2. a) Prior history of treatment with at least one taxane-containing chemotherapy regimen (e.g. docetaxel, cabazitaxel). If a subject has received more than two cytotoxic chemotherapy regimens, Sponsor approval is required for study participation.

   OR

   b) No prior history of treatment with a cytotoxic chemotherapy regimen.

3. Must have received and progressed on abiraterone acetate and/or enzalutamide. If subject is unable to receive abiraterone acetate and/or enzalutamide, Sponsor approval is required for participation in the study.

4. Eastern Cooperative Oncology Group (ECOG) performance status of 0, 1, or 2.

5. Life expectancy ≥ six months.

6. Cytotoxic chemotherapy-naïve subjects ONLY must have received and progressed on-, be ineligible for, refused, have an intolerance to-, or not have access to Radium-223.

Exclusion Criteria

1. Treatment within 30 days prior to first dose of study drug of the following:

   • External Radiation therapy
   • Radiopharmaceuticals
   • Cytotoxic chemotherapy
   • Treatment with an investigational agent

2. Clinically significant cardiac disease or severe debilitating pulmonary disease

3. An acute infection requiring ongoing antibiotic therapy

4. Any prior treatment with PSMA ADC or other therapies targeting PSMA, or other antibody drug conjugate (ADC) products that contain monomethyl auristatin E (MMAE) (e.g., brentuximab vedotin, glembatumumab vedotin, ASG-5ME, RG7450) unless approved by Sponsor.

5. History of drug and/or alcohol abuse

6. History of pancreatitis

Study & Design

• Study Type: INTERVENTIONAL
• Study Design: SINGLE_GROUP

Arm && Interventions

Group	Intervention	Description
Arm 1: PSMA ADC	PSMA ADC	Prostate Specific Membrane Antigen Antibody Drug Conjugate (PSMA ADC) administered IV at 2.5 mg/kg Q3W for 8 cycles or 2.3 mg/kg Q3W for 8 cycles.

Primary Outcome Measures

Name	Time	Method
Percentage of Participants With Total Serum PSA Response	24 Weeks	Total serum prostate-specific antigen (PSA) response was defined as any decrease from baseline of at least 30% or 50%.
CTC Response	24 Weeks	Circulating tumor cells (CTC) response was examined at two levels: at least 30% decrease or at least 50% decrease in CTC levels.
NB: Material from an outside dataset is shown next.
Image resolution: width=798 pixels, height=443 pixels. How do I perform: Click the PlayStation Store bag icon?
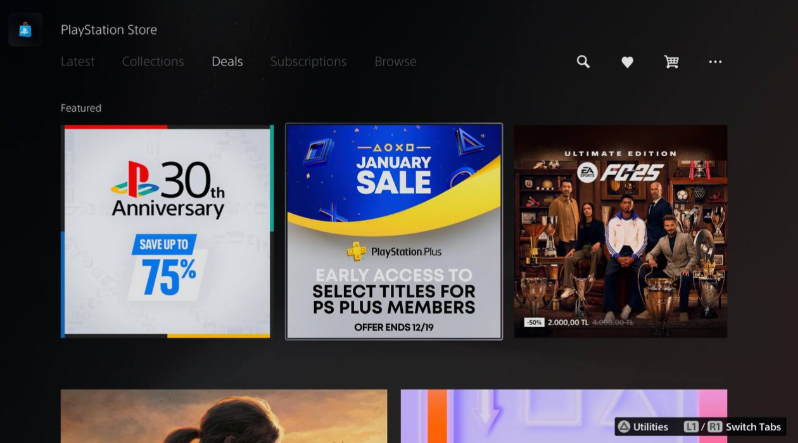click(x=25, y=30)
Response was defined as any decrease from baseline of at least 30% or 50%.
Overall Radiologic Response	24 weeks	Overall radiologic response was measured prior to the first dose of study drug, at predose of cycle 5, and at the end of study. Imaging techniques used at screening were used throughout the study. The preferred imaging techniques include: bone scan, contrast enhanced CT of chest, contrast enhanced CT of pelvis, and contrast enhanced CT of upper \& lower abdomen. Best overall radiologic response (confirmed), target and non-target lesions, was defined as responses in bone, visceral or nodal metastases according to the Modified Response Evaluation Criteria (RECIST 1.1). The best overall radiologic response is the best response recorded from the start of the treatment until disease progression/recurrence (taking, as reference for progressive disease, the smallest measurements recorded since the treatment started). The subject's best response assignment depended on the achievement of both measurement and confirmation criteria.